Give only the number of lines in these records that contain the word "icon".

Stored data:

↓

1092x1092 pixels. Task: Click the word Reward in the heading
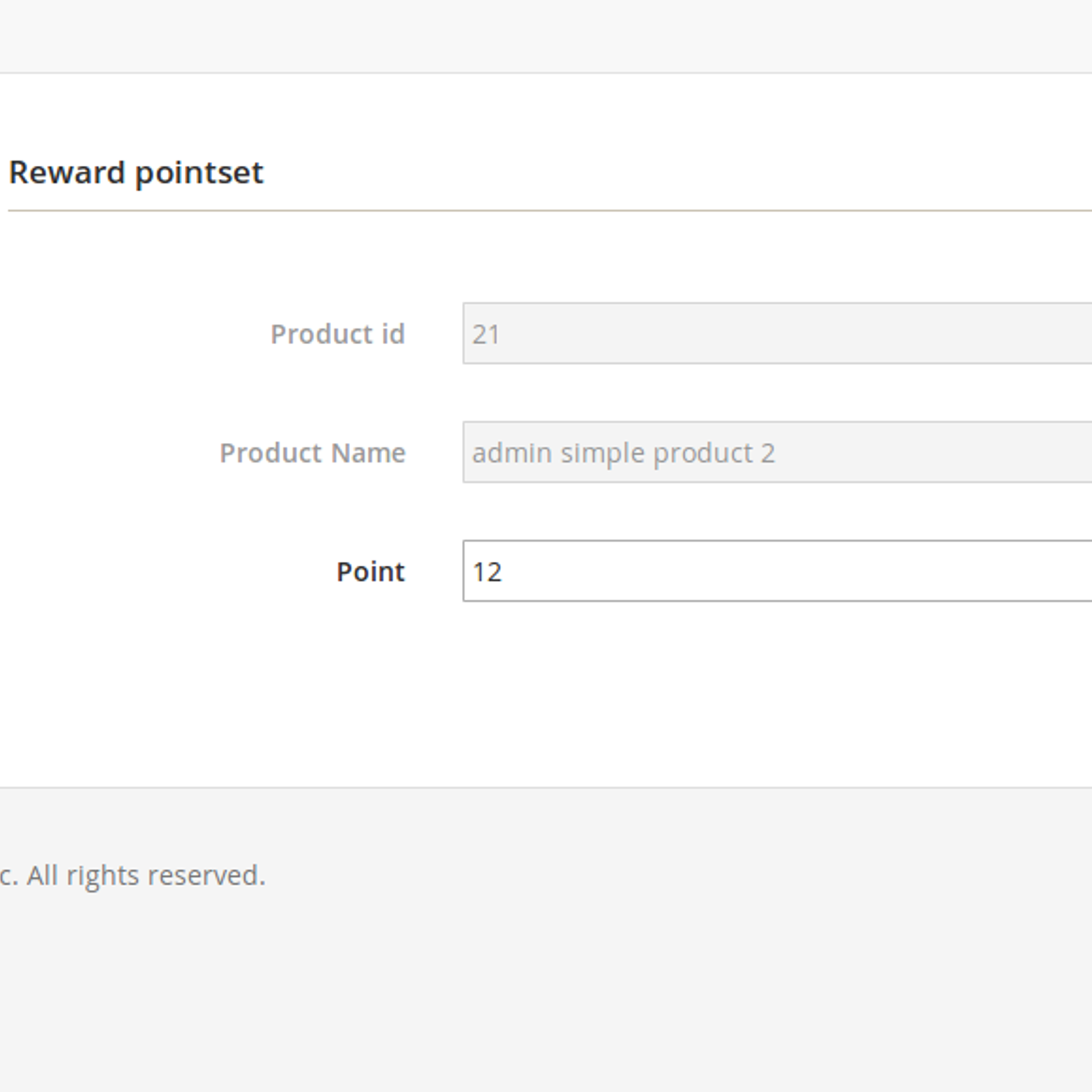[x=67, y=172]
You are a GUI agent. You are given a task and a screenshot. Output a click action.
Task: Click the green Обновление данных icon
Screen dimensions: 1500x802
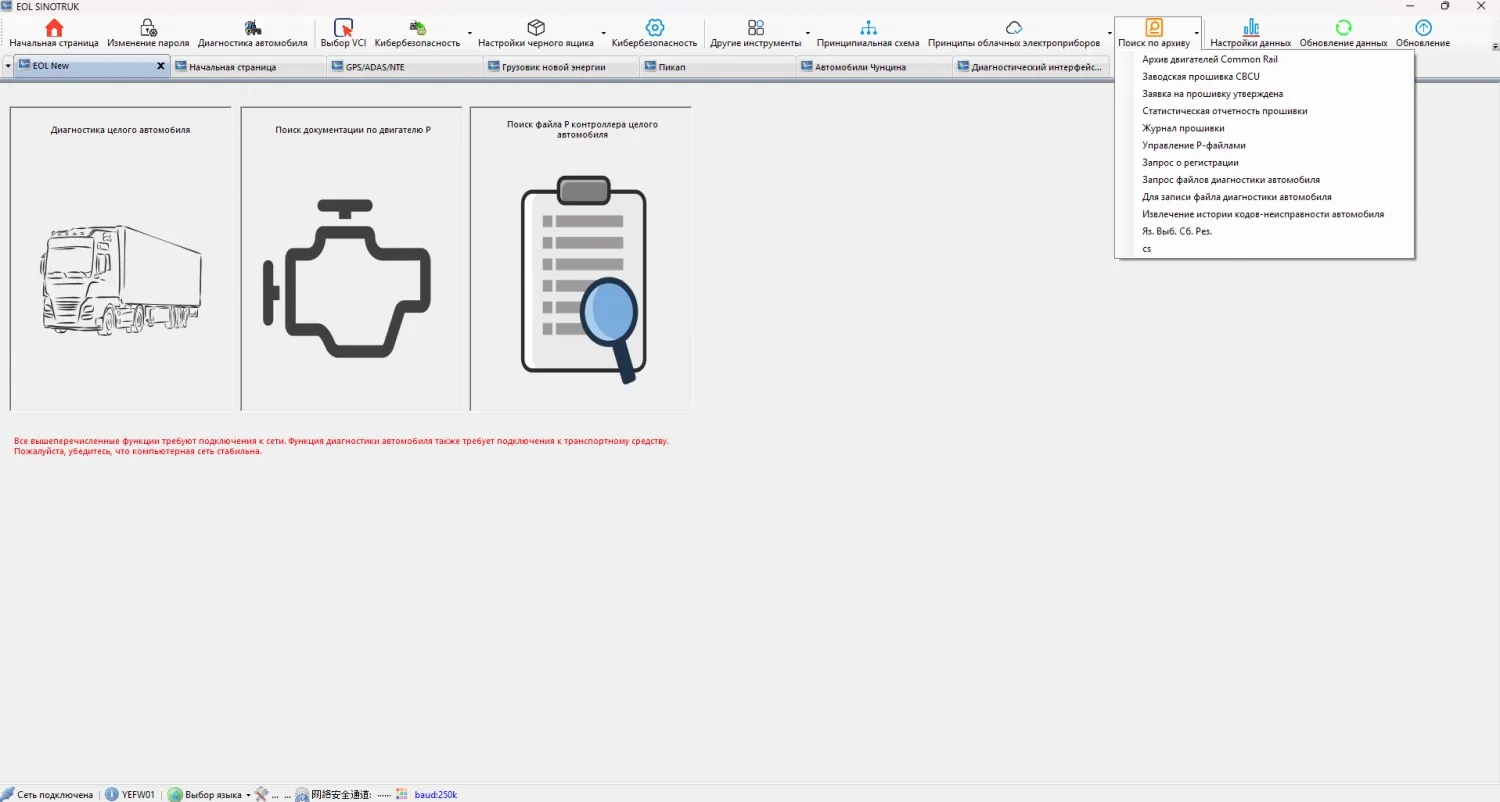[1344, 27]
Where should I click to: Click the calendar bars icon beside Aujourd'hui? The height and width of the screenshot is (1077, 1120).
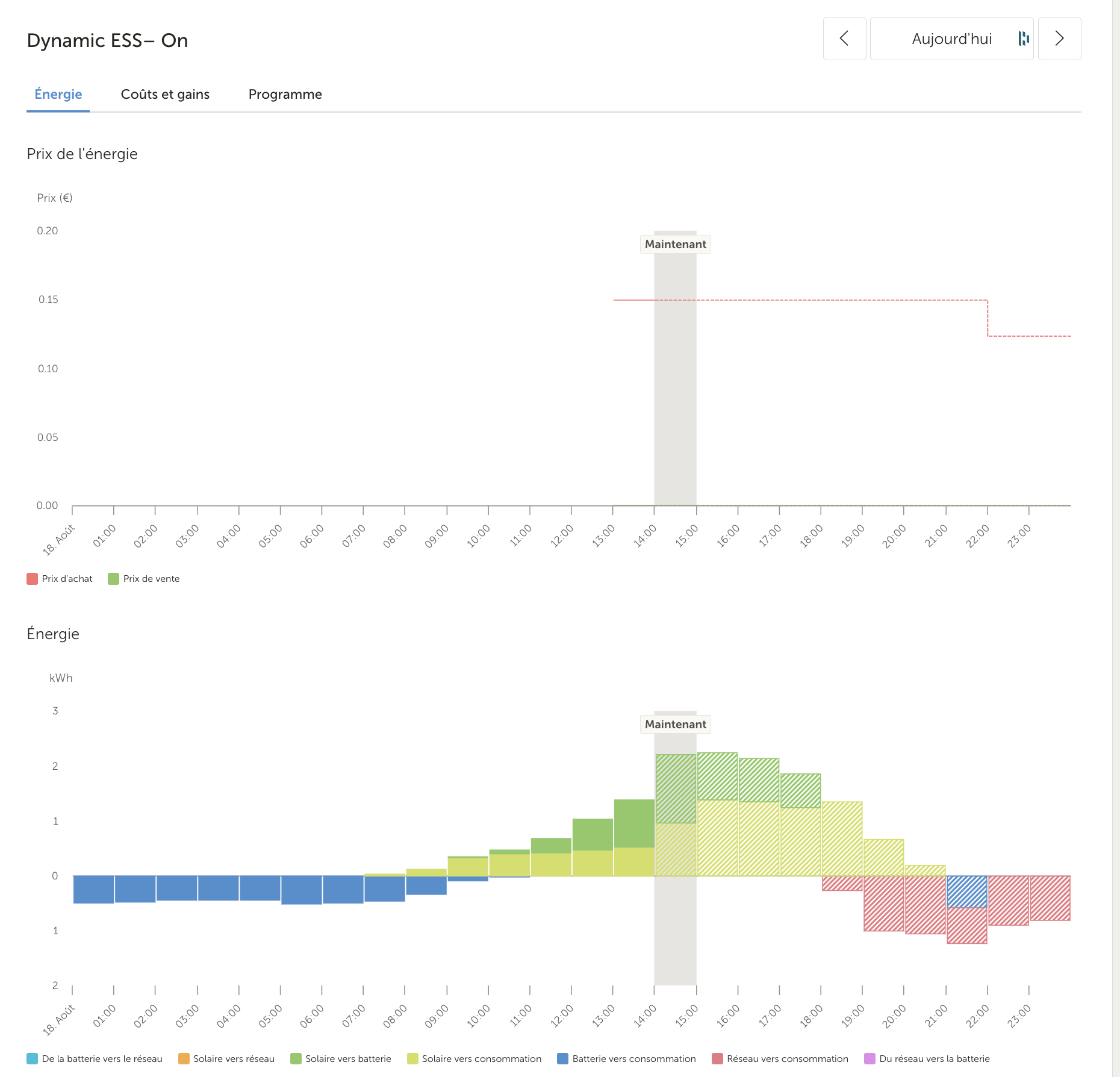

↑

◆ **Output of the task**:
2